Minister of Government of Ecuador
- In office 2006–2007
- President: Rafael Correa

Personal details
- Born: Quito, Ecuador
- Party: Democracia Sí (formerly Alianza PAIS)
- Profession: Lawyer, politician

= Gustavo Larrea =

Former Interior Minister of Ecuador

Gustavo Larrea is a former Interior Minister of Ecuador who had been appointed in 2006. A commission set up by President Rafael Correa to investigate Operacion Fenix alleged that Larrea had direct links to FARC, which Larrea disputed. By 2011 Larrea had become a notable critic of President Correa, particularly in regard to an effort to "revamp" the judicial system. Larrea called this idea "an authoritarian project" and an attempt to "control the courts".

== Early life and education ==
Gustavo Larrea was born in Quito, Ecuador. He studied law at the Central University of Ecuador but became politically active at a young age, particularly in leftist student movements during the 1980s.His activism during his university years helped shape his future political ideology.

== Political career ==
Larrea began his political career in the 1990s, advocating for democratic reforms and greater transparency in government.He served as a congressman in Ecuador's National Congress before being appointed Minister of Government under President Rafael Correa in 2006.

=== Role in Rafael Correa's Government ===
As Minister of Government (equivalent to Interior Minister), Larrea played a pivotal role in the early years of Rafael Correa's presidency. He participated in the implementation of internal security policies and the restructuring of Ecuador's intelligence services.He was widely seen as one of Correa's closest advisors during the formation of the Alianza PAIS political movement.

=== Alleged Links to FARC ===
In 2008, Gustavo Larrea was accused by Colombian officials of having ties to the FARC guerrilla group after the raid on a FARC camp in Ecuadorian territory. Documents allegedly found in a computer belonging to FARC leader Raúl Reyes mentioned meetings with Ecuadorian officials, including Larrea. Larrea denied any wrongdoing, stating that any meetings were part of peace negotiations and authorized by the government.

Ecuador's own intelligence and legal institutions did not pursue criminal charges against Larrea.He publicly criticized the Colombian government's violation of Ecuadorian sovereignty during the raid, reinforcing his claim that Ecuador's government was committed to peace and territorial integrity.
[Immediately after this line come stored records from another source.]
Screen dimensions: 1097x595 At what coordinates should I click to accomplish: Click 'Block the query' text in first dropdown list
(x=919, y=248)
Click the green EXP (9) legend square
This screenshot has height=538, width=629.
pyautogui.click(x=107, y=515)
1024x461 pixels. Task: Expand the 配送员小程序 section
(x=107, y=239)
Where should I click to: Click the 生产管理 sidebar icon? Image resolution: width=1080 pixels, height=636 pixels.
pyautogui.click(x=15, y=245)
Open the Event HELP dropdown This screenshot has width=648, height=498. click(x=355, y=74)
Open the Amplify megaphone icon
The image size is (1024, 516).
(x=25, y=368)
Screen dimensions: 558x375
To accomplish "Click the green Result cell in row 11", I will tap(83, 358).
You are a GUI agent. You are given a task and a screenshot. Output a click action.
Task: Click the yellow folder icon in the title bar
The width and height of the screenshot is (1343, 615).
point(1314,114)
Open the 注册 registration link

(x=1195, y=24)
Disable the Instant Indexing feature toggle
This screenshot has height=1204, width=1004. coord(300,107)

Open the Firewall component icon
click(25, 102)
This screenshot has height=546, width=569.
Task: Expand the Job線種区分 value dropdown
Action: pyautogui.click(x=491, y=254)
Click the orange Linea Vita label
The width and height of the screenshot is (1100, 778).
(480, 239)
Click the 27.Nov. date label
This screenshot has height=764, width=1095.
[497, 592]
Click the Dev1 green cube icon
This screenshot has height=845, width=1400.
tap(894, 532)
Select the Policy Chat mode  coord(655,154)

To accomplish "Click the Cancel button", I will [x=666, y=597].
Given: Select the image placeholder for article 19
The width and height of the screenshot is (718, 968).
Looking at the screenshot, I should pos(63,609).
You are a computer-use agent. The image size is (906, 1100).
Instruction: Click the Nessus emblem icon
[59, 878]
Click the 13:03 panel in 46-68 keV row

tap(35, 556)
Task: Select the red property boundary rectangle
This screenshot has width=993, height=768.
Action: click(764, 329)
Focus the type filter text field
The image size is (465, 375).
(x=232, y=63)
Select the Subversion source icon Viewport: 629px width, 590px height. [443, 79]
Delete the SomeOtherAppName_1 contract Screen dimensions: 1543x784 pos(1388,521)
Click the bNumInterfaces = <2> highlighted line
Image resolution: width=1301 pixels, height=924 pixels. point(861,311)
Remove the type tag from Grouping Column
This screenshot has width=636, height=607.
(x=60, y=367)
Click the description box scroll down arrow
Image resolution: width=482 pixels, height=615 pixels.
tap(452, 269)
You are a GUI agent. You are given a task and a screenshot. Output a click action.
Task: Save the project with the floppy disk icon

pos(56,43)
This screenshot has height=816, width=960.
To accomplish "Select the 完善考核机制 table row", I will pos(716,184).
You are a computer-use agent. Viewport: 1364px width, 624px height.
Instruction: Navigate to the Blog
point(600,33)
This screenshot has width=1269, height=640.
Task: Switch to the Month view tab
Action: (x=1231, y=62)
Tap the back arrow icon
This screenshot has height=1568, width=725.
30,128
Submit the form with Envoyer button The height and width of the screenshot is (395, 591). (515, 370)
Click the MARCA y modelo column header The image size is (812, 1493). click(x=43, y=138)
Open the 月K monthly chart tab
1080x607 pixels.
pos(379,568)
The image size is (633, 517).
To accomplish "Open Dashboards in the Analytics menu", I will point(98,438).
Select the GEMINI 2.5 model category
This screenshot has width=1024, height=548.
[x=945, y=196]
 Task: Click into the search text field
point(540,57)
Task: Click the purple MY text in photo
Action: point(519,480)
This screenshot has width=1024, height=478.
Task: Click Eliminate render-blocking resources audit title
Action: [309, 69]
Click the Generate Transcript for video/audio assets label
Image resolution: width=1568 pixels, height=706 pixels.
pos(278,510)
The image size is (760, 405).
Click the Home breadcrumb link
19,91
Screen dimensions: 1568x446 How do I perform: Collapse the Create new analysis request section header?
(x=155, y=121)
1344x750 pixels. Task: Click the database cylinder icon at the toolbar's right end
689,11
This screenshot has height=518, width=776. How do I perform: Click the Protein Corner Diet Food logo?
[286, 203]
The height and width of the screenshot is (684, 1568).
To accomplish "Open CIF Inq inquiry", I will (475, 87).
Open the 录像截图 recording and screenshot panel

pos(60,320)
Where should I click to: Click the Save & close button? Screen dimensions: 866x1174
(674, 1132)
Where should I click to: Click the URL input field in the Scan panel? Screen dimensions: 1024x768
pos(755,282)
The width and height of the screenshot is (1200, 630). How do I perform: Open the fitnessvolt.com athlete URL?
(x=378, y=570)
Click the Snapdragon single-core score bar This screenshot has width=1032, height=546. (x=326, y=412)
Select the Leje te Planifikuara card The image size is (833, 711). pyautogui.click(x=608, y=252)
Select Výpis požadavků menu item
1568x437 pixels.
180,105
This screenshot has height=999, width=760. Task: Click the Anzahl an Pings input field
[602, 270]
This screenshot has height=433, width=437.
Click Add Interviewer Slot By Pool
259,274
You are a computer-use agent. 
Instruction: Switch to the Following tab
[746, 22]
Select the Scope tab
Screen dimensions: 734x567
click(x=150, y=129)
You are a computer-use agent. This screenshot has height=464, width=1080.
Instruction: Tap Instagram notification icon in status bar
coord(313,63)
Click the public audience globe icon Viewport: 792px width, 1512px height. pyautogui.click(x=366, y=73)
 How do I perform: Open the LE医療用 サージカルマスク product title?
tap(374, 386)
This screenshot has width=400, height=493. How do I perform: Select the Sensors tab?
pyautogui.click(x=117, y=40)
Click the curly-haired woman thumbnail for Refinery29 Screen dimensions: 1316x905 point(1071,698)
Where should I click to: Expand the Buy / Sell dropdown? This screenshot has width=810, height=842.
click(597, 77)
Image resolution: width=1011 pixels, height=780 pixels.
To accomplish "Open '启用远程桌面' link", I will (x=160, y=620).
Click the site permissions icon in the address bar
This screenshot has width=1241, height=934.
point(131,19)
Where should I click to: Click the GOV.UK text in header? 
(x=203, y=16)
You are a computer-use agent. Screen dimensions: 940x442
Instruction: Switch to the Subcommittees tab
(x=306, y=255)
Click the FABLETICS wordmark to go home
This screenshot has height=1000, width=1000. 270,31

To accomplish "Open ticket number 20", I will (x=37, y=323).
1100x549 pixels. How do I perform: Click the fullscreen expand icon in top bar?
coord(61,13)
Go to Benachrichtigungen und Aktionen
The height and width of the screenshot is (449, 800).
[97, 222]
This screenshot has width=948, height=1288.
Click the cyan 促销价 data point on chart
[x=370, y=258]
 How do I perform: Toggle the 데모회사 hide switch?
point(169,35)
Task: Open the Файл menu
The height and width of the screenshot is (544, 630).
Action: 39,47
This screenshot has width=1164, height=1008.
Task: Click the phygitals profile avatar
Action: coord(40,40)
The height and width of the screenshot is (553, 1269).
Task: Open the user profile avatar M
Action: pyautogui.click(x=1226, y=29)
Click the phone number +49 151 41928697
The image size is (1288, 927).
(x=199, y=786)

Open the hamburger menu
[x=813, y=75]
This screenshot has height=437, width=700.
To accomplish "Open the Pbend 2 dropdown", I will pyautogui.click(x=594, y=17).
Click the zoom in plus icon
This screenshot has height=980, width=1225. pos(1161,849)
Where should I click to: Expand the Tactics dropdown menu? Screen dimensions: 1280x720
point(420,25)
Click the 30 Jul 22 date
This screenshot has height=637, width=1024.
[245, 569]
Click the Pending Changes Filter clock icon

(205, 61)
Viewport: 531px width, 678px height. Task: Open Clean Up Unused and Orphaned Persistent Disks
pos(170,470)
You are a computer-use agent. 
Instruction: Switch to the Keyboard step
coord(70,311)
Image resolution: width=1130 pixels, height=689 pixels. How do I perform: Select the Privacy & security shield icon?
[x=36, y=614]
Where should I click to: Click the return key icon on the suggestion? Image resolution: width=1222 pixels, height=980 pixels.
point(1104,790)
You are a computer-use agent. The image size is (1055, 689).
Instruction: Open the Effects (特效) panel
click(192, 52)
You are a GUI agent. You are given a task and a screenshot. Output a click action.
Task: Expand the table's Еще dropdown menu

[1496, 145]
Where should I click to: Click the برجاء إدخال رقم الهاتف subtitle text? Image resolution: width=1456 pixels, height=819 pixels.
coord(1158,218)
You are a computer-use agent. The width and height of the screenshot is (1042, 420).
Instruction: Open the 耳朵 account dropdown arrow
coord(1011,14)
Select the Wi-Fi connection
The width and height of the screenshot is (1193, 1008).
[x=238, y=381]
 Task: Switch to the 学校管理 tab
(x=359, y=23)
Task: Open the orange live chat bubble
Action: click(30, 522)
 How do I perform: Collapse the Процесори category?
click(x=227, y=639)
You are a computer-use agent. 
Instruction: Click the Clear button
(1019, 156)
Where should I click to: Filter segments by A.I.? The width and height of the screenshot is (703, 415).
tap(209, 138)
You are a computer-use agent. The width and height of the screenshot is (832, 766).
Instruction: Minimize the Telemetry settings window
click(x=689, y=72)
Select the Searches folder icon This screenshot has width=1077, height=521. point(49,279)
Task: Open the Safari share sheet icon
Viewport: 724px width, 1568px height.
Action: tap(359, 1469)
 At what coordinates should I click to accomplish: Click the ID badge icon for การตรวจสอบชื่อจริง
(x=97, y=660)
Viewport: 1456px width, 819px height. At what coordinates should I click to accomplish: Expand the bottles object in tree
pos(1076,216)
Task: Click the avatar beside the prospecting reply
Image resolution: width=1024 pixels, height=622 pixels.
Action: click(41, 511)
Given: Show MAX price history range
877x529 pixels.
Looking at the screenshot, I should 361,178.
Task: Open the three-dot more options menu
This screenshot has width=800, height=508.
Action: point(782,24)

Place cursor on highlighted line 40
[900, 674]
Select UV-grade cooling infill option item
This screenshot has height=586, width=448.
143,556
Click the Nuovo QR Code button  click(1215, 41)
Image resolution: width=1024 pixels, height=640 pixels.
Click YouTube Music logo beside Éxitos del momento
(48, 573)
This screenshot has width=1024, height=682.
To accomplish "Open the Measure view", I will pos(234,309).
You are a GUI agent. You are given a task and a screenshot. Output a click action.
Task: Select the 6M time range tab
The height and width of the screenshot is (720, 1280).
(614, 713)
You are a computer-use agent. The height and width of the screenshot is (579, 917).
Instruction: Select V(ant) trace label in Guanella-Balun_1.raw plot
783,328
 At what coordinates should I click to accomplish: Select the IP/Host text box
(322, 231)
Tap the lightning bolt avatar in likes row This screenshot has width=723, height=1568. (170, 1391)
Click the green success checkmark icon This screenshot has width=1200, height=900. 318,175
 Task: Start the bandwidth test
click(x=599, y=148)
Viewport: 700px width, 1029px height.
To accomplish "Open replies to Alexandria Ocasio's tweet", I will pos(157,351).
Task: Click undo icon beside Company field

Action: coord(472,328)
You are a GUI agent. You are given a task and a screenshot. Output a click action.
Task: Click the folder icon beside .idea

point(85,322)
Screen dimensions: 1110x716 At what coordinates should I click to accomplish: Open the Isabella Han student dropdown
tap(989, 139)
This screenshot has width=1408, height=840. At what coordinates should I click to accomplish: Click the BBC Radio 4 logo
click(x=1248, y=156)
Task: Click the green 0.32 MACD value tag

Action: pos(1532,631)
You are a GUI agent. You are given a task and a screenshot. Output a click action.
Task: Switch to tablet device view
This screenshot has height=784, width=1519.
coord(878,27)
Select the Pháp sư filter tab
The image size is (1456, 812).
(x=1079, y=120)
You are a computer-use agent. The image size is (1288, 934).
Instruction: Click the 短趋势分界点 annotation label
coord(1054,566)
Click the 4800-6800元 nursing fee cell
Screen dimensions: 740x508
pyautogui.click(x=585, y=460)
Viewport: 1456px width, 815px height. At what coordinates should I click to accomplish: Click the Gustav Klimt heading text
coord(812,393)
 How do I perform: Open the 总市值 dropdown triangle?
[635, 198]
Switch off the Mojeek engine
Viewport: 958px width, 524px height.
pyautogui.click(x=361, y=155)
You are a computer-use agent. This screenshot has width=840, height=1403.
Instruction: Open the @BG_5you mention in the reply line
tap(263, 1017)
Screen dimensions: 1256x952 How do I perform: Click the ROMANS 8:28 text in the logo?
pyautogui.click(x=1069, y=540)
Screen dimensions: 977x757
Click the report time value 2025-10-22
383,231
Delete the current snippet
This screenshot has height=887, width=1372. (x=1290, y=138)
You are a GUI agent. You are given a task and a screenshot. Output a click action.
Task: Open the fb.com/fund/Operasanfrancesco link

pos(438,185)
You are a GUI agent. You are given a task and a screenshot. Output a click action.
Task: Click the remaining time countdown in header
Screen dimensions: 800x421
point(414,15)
=== Later Activities and Political Comeback ===
After leaving Correa's government, Larrea distanced himself from Alianza PAIS and founded his own political movement called “Democracia Sí” in 2017.The party aimed to provide an alternative to both Correa's populism and the traditional right-wing establishment in Ecuador. Larrea has since been active in promoting constitutional reforms and anti-corruption policies.

== Criticism and Controversies ==
Larrea has faced criticism from both sides of Ecuador's political spectrum. Correa loyalists accused him of betrayal for launching a rival political party, while others questioned his role in the FARC scandal. Despite this, no court has found Larrea guilty of any criminal misconduct, and he continues to be an influential voice in Ecuadorian politics.